New Delhi: India's trade deficit outlook remains under pressure despite a temporary narrowing in March, with weak export momentum and rising import demand likely to keep the imbalance elevated in the near term, according to a report by Nuvama.
The report noted that India's goods trade deficit narrowed to USD 21 billion in March 2026 from USD 27 billion in February, primarily due to a decline in gold and oil imports. However, this improvement is seen as largely transient, with underlying weaknesses persisting.
"Core deficit (excluding oil and gold) widened... pointing to continued structural pressures on the trade balance," the report highlighted.
For the full financial year FY26, the trade deficit widened sharply to a record USD 333 billion, an increase of about USD 50 billion compared to the previous year. This pushed the goods deficit to around 8 per cent of GDP, up from 7 per cent in FY25, largely driven by elevated gold imports and steady growth in core imports.
The report underscored that export growth remains subdued, posing a key risk to the trade outlook. Goods exports grew just 1 per cent year-on-year in FY26, while services exports also moderated to 8 per cent from 12 per cent in the previous fiscal.
In March specifically, goods exports contracted 7 per cent year-on-year, reflecting broad-based weakness across sectors.

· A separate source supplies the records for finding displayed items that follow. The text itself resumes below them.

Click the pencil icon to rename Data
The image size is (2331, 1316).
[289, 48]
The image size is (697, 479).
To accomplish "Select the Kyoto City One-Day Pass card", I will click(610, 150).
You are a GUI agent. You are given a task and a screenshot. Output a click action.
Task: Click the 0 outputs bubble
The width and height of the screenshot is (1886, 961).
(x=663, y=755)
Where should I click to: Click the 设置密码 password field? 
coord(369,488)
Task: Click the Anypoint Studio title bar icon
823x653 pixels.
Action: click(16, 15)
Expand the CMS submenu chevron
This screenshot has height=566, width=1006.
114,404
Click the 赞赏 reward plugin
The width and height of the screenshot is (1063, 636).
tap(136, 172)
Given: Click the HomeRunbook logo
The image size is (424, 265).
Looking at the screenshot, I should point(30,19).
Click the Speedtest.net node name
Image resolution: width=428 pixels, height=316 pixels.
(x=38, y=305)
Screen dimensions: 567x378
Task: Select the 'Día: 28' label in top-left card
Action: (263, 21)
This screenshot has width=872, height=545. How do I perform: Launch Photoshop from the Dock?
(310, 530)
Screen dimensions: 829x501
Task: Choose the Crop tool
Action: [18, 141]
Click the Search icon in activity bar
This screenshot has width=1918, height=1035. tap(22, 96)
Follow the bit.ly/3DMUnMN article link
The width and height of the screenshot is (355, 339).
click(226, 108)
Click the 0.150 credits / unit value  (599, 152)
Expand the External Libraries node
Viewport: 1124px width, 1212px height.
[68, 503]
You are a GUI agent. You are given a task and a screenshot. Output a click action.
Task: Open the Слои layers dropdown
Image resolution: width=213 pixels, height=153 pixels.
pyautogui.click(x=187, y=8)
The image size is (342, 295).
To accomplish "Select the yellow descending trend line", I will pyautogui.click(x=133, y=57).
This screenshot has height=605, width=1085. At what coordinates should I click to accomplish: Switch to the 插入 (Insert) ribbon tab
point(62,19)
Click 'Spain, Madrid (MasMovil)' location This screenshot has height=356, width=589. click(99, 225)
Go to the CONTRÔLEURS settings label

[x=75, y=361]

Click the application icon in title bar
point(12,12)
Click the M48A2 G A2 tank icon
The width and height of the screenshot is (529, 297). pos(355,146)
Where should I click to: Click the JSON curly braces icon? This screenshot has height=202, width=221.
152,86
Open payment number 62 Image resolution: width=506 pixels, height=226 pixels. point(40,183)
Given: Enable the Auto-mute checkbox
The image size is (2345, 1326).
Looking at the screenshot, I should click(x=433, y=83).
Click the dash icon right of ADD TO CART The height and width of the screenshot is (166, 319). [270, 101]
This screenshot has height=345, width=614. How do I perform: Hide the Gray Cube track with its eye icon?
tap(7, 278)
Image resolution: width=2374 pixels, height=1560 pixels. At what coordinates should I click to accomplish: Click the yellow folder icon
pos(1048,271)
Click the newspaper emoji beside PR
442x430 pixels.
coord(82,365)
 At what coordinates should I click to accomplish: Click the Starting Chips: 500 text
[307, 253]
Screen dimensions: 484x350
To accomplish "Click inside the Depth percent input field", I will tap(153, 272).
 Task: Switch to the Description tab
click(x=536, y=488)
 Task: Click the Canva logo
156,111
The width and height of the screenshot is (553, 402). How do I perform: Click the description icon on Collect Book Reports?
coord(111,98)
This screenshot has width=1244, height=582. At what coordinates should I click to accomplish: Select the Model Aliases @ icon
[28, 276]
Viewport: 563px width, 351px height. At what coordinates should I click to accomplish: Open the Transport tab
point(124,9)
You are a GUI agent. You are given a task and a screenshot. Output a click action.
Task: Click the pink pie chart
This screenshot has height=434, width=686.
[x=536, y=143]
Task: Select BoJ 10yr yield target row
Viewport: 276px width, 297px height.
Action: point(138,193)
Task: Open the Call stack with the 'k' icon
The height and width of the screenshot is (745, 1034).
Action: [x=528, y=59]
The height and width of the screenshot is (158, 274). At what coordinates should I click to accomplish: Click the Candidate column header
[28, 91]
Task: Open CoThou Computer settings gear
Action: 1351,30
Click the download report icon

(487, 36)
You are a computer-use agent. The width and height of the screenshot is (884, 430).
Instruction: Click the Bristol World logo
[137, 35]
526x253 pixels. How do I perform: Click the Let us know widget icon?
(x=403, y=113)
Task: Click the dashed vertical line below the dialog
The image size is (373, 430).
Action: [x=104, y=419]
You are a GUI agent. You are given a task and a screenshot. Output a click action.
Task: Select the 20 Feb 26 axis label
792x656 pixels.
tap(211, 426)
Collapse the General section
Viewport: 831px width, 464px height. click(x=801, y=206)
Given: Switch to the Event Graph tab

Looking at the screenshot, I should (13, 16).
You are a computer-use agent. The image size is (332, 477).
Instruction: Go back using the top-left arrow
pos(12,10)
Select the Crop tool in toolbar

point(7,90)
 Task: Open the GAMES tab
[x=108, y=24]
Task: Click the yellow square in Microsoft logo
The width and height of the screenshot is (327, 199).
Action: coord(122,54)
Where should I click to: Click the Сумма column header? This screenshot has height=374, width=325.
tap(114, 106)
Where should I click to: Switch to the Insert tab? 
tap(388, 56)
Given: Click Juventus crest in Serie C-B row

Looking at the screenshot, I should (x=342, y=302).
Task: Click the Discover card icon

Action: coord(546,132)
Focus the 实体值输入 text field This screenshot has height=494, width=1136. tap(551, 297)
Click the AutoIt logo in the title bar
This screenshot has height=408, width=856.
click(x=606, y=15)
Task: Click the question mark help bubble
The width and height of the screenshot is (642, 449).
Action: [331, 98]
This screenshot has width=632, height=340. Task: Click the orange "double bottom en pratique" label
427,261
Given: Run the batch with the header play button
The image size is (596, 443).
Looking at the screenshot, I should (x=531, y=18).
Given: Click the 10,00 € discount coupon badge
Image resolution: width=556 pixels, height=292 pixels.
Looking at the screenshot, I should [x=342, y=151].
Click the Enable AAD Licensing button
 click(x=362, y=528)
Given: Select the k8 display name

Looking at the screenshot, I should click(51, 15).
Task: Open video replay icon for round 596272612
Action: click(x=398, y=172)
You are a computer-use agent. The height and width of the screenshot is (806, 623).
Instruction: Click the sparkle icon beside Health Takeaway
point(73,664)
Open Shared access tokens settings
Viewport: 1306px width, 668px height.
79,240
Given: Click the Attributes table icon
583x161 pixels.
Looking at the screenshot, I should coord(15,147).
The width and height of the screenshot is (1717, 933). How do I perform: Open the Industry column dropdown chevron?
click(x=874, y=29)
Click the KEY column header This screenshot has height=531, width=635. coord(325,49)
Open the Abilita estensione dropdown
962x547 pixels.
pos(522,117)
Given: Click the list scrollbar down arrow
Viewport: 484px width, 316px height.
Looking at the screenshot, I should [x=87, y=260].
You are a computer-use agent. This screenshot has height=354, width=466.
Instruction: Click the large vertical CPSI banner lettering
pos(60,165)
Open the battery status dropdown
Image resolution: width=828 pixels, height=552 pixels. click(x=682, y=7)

Even electronics exports, previously a strong driver, saw growth slow significantly.
On the import side, while headline growth moderated due to a high base, core imports (excluding oil and gold) remained firm, growing around 8-10 per cent, led by demand for machinery, electronics, and chemicals.
The report cautioned that global uncertainties could further weigh on India's export outlook. "A potential shift from supply-side disruptions to a broader global demand slowdown could pose additional downside risks," it said.
Despite these challenges, depreciation in the Indian rupee may provide some relief by improving export competitiveness and partially containing the trade deficit.
Overall, the report suggests that while short-term fluctuations may offer temporary relief, India's trade deficit is likely to remain structurally elevated amid weak exports and resilient import demand.